>>>>
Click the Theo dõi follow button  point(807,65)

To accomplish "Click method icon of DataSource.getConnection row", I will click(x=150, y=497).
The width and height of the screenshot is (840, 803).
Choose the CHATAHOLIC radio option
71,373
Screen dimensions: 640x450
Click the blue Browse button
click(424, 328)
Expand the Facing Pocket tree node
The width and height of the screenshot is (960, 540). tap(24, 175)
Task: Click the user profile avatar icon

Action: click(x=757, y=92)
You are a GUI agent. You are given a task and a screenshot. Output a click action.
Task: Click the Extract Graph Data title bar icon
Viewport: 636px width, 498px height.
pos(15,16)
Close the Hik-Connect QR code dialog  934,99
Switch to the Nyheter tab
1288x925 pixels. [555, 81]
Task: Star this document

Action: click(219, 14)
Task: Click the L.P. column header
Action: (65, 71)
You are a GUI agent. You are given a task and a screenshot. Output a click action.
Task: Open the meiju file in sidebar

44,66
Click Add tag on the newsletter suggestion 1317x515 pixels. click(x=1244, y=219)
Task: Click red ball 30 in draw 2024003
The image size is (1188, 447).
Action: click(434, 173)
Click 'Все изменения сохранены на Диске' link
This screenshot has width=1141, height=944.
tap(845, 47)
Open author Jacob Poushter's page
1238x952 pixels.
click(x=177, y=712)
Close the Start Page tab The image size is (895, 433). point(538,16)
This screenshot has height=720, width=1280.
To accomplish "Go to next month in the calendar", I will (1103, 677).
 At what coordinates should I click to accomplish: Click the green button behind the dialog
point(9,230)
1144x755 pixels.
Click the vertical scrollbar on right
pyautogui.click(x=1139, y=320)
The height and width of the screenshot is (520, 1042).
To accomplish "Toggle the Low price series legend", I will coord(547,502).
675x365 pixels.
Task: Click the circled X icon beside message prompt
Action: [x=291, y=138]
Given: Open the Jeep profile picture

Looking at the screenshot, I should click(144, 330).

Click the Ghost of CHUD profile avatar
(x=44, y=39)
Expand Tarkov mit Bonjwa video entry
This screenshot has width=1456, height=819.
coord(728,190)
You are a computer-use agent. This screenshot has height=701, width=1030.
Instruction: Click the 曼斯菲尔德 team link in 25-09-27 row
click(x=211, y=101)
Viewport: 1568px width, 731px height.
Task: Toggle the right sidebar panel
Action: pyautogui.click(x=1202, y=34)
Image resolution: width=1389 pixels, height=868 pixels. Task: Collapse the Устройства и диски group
<<<<
EXERCISE GOAL | A full, exact repeat of the entries above is required.

EXERCISE RESPONSE |
Click the Theo dõi follow button  point(807,65)

To accomplish "Click method icon of DataSource.getConnection row", I will click(x=150, y=497).
The width and height of the screenshot is (840, 803).
Choose the CHATAHOLIC radio option
71,373
Screen dimensions: 640x450
Click the blue Browse button
click(424, 328)
Expand the Facing Pocket tree node
The width and height of the screenshot is (960, 540). tap(24, 175)
Task: Click the user profile avatar icon

Action: click(x=757, y=92)
You are a GUI agent. You are given a task and a screenshot. Output a click action.
Task: Click the Extract Graph Data title bar icon
Viewport: 636px width, 498px height.
pos(15,16)
Close the Hik-Connect QR code dialog  934,99
Switch to the Nyheter tab
1288x925 pixels. [555, 81]
Task: Star this document

Action: click(219, 14)
Task: Click the L.P. column header
Action: (65, 71)
You are a GUI agent. You are given a task and a screenshot. Output a click action.
Task: Open the meiju file in sidebar

44,66
Click Add tag on the newsletter suggestion 1317x515 pixels. click(x=1244, y=219)
Task: Click red ball 30 in draw 2024003
The image size is (1188, 447).
Action: click(434, 173)
Click 'Все изменения сохранены на Диске' link
This screenshot has width=1141, height=944.
tap(845, 47)
Open author Jacob Poushter's page
1238x952 pixels.
click(x=177, y=712)
Close the Start Page tab The image size is (895, 433). point(538,16)
This screenshot has height=720, width=1280.
To accomplish "Go to next month in the calendar", I will (1103, 677).
 At what coordinates should I click to accomplish: Click the green button behind the dialog
point(9,230)
1144x755 pixels.
Click the vertical scrollbar on right
pyautogui.click(x=1139, y=320)
The height and width of the screenshot is (520, 1042).
To accomplish "Toggle the Low price series legend", I will coord(547,502).
675x365 pixels.
Task: Click the circled X icon beside message prompt
Action: [x=291, y=138]
Given: Open the Jeep profile picture

Looking at the screenshot, I should click(144, 330).

Click the Ghost of CHUD profile avatar
(x=44, y=39)
Expand Tarkov mit Bonjwa video entry
This screenshot has width=1456, height=819.
coord(728,190)
You are a computer-use agent. This screenshot has height=701, width=1030.
Instruction: Click the 曼斯菲尔德 team link in 25-09-27 row
click(x=211, y=101)
Viewport: 1568px width, 731px height.
Task: Toggle the right sidebar panel
Action: pyautogui.click(x=1202, y=34)
Image resolution: width=1389 pixels, height=868 pixels. Task: Collapse the Устройства и диски group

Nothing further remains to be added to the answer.